What the task requires >> Take each line of the records below that contains the string "chevron" and copy it.

Records from a data source

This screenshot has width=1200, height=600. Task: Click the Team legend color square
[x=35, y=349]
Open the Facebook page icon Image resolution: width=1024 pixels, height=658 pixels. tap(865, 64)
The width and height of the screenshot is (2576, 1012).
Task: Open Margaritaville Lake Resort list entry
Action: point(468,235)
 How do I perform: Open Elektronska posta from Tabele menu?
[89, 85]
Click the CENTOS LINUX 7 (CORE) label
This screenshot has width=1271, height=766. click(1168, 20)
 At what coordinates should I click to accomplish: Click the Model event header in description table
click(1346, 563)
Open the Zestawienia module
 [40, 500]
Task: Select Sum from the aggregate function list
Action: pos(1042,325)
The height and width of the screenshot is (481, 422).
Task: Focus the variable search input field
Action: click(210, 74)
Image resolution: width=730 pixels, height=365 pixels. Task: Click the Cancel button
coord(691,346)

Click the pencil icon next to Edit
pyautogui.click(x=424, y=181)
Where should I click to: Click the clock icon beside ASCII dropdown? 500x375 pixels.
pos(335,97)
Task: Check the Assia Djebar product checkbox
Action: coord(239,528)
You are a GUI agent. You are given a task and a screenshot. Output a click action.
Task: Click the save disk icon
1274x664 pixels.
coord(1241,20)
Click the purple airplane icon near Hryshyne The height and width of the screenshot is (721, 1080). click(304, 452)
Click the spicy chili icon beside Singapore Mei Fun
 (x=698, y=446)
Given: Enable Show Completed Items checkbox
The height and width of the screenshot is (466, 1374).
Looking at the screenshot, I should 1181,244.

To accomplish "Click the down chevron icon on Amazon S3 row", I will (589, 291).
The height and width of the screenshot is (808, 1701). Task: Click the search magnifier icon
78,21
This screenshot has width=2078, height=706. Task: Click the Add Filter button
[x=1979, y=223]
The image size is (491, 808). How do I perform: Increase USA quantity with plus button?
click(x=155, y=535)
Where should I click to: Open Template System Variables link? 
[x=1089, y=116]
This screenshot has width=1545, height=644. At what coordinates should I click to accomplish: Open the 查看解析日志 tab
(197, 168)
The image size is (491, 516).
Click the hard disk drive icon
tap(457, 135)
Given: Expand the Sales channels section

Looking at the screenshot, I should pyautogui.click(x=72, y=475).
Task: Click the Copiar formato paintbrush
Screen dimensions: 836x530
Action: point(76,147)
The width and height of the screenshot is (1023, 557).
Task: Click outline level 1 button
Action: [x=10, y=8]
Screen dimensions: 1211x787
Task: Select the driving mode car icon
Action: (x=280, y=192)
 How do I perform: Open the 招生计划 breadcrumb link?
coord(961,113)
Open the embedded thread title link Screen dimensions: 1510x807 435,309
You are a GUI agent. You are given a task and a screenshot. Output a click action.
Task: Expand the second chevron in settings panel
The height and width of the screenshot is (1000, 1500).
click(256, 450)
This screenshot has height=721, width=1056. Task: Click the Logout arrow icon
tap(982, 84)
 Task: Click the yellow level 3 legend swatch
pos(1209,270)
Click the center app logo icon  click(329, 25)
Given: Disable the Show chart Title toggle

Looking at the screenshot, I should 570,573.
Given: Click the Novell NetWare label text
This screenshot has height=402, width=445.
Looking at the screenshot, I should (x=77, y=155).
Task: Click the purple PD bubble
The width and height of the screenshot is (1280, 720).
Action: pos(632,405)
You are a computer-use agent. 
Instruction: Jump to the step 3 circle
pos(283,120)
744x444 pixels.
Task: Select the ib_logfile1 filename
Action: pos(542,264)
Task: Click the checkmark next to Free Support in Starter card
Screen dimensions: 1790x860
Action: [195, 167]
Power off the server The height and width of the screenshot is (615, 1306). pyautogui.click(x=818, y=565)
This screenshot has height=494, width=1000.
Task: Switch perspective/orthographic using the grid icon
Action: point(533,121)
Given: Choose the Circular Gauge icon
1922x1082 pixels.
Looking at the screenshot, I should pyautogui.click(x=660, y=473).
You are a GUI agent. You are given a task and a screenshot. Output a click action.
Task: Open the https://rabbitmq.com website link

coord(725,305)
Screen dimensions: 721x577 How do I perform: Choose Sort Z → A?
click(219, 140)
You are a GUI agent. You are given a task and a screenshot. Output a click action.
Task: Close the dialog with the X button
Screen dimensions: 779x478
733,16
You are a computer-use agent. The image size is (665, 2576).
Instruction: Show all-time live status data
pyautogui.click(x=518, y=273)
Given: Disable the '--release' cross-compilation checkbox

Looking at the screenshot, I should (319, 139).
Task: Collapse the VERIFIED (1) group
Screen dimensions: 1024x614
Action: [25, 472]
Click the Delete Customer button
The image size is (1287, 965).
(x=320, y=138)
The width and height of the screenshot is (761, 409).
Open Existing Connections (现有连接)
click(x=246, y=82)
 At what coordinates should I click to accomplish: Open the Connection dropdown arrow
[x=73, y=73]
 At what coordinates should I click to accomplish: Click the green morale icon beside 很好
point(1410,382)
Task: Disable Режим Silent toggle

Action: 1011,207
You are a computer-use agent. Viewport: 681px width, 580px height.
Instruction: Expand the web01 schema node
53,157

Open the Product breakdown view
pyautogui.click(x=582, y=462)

Task response >>
To accomplish "Click the down chevron icon on Amazon S3 row", I will (589, 291).
Task: Expand the second chevron in settings panel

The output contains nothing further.